The Complex Flavor of Fermented Foods

One of the main reasons I think we need to eat fermented foods to be healthy is that their flavors correspond neatly to the flavors we like. Fermentation of fruits and other sweet foods changes sugars to acids, making the food taste sour — and we like sour food. Fermentation of proteins produces glutamate, which produces an umami flavor — and we like umami-flavored food. With many foods, their fermentation produces many microbial byproducts, giving the food a complex flavor — and we like complex flavors.

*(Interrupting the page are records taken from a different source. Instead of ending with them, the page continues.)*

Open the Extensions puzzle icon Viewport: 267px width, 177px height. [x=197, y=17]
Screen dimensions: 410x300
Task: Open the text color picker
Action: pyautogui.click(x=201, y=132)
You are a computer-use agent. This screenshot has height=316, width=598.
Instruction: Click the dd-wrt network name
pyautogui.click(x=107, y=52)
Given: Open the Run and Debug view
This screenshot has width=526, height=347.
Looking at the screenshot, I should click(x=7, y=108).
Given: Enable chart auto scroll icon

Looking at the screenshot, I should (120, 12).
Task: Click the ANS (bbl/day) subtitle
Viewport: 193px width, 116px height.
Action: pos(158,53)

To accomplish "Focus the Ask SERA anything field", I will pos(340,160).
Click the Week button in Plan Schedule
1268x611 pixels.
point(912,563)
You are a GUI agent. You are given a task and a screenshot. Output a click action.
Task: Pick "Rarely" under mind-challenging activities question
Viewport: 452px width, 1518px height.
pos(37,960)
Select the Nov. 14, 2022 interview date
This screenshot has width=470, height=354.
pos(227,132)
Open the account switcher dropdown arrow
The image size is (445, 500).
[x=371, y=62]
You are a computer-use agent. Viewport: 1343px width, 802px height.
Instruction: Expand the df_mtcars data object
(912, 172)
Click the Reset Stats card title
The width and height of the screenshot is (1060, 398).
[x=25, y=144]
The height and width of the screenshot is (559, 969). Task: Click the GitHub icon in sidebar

The connection between fermentation and complex flavor is well-put in a Saveur article about fermented foods:

[As a child] I only knew Claussen and other vinegar-cured pickles, the kind you buy in jars off the supermarket shelf, and I liked them just fine. But when I finally tasted a real pickle—the kind made the old-fashioned way, fermented with nothing more than salt, water, and time—I realized what I had been missing. A vinegary pickle plows through your palate with its tartness (often in a most pleasing way), but a live-cultured, salt-cured, fermented one tells a more multifaceted story. It is sour, to be sure, but it tastes of something more, something elusive: It’s the flavor of Middle Europe captured in one bite. When I started cooking for a living, I realized that the complexity I’d tasted in that pickle is the hallmark of well-made fermented foods, which include some of my very favorite things to eat and drink: not just pickles, but aged cheeses, tangy sourdough breads, blistering kimchis, tart yogurts, winy salamis, and of course, wine itself.


5 Replies to “The Complex Flavor of Fermented Foods”

  1. But I wonder why many fermented foods seem to be an acquired taste (i.e., they often don’t taste good the first few times you try them). I still find that to be the case myself. I recently made a fermented hot pepper sauce (well, more of a paste, actually) out of habaneros, carrots, onions, garlic, and salt. The stuff has a pungent odor, and I didn’t actually enjoy it much until I ate it a few times. Now I find myself craving it, and I’m disappointed that the jar is almost empty.

  2. Have you seen Dave Asprey’s stuff. He is saying (and supposedly cites sources, although I have not investigated) that many ferments are now unsafe, because they produce histamine, tyramine, and other -amines. He says that this has changed as a result of humans applying fungicide to so many soils, which kill 98% of the natural fungi and leave nasty ones behind. He says that well produced ferments where they are testing the bacteria are ok but that home ferments are not. I’d love to hear your take on this stuff.

    Seth: I haven’t seen those comments nor was I able to find them via Google.

  3. He covered this in a video. I’m not entirely sure because I have watched 2 or 3 by him. This might be the one where he made the specific point about fungicide —

    — but he tends to cover the amine stuff in all of them Interesting watch, anyways.

  4. “Fermentation of fruits and other sweet foods changes sugars to acids, making the food taste sour”

    Some fermented foods taste sour to me (especially vinegars), but meads, wines, liquors, raw fermented honey and raw fermented custard apple have never tasted sour to me (some wines have tasted bitter, but not particularly sour). I find that the best sweet fermented foods are less strongly sweet than fresh domesticated fruits and honeys–a more full-bodied, pleasant sweetness that is not “sickeningly sweet.”

  5. Fermented foods are a great way to change the profile of a food. It took me years (as a child) to figure out pickles = cucumbers. I think it adds a whole new layer to our food and drink opportunities.